PyNatural
Apple's NaturalLanguage framework from Python — language detection, tokenization, POS tagging, NER, sentiment analysis, and word embeddings.
Install
API
| Function | Description |
|---|---|
detect_language(text) → str |
Detect dominant language (ISO 639 code) |
detect_language_detailed(text, count) → list |
Top-N language candidates with confidence |
tokenize(text, unit) → list[str] |
Tokenize by word, sentence, or paragraph |
tag(text, scheme) → list[tuple] |
POS tagging, NER, lemmatization |
sentiment(text) → float |
Sentiment score (-1.0 to 1.0) |
embedding(word) → list[float] |
Word embedding vector |
distance(word1, word2) → float |
Cosine distance between embeddings |
neighbors(word, count) → list |
Nearest neighbor words |
Usage
Language Detection
import pynatural as nl
nl.detect_language("Hello, how are you?") # → "en"

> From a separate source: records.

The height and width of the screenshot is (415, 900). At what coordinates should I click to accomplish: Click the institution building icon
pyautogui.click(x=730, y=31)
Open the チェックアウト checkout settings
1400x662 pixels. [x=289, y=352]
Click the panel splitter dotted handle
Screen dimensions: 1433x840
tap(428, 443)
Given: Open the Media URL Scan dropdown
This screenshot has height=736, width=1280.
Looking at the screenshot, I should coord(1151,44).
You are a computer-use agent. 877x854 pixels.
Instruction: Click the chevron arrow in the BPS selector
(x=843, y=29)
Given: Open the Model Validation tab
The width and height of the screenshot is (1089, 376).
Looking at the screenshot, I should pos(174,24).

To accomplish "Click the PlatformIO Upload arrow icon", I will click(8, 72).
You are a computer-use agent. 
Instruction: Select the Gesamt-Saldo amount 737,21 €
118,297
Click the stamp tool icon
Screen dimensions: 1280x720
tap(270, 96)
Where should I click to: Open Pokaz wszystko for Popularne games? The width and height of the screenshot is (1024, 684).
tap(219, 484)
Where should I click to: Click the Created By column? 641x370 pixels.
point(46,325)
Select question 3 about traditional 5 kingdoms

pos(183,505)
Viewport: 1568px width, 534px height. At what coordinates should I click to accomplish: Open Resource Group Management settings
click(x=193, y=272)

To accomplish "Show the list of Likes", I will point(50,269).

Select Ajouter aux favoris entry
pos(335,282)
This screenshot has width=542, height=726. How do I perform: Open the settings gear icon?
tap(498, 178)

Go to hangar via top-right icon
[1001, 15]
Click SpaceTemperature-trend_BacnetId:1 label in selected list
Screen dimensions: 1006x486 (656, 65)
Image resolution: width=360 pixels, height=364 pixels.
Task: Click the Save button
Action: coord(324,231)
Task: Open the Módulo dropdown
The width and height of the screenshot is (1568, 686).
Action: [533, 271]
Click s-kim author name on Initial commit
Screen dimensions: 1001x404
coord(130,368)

nl.detect_language("Bonjour le monde") # → "fr"
nl.detect_language("東京は世界で最も美しい都市") # → "ja"
# Detailed detection with confidence scores
nl.detect_language_detailed("Ciao mondo, come stai?", 3)
# → [("it", 0.997), ("id", 0.001), ("en", 0.001)]
Tokenization
nl.tokenize("The quick brown fox jumps", "word")
# → ["The", "quick", "brown", "fox", "jumps"]
nl.tokenize("東京は美しい都市です", "word")
# → ["東京", "は", "美しい", "都市", "です"]
nl.tokenize("First sentence. Second! Third?", "sentence")
# → ["First sentence. ", "Second! ", "Third?"]
POS Tagging & NER
# Part-of-speech tagging
nl.tag("The quick brown fox jumps", "lexicalClass")
# → [("The", "Determiner"), ("quick", "Adjective"), ...]
# Named entity recognition
nl.tag("Tim Cook announced at Apple Park in Cupertino", "nameType")
# → [("Tim", "PersonalName"), ("Cook", "PersonalName"),
# ("Cupertino", "PlaceName")]
Sentiment Analysis
nl.sentiment("This product is absolutely amazing!") # → 1.0
nl.sentiment("This is the worst experience ever.") # → -1.0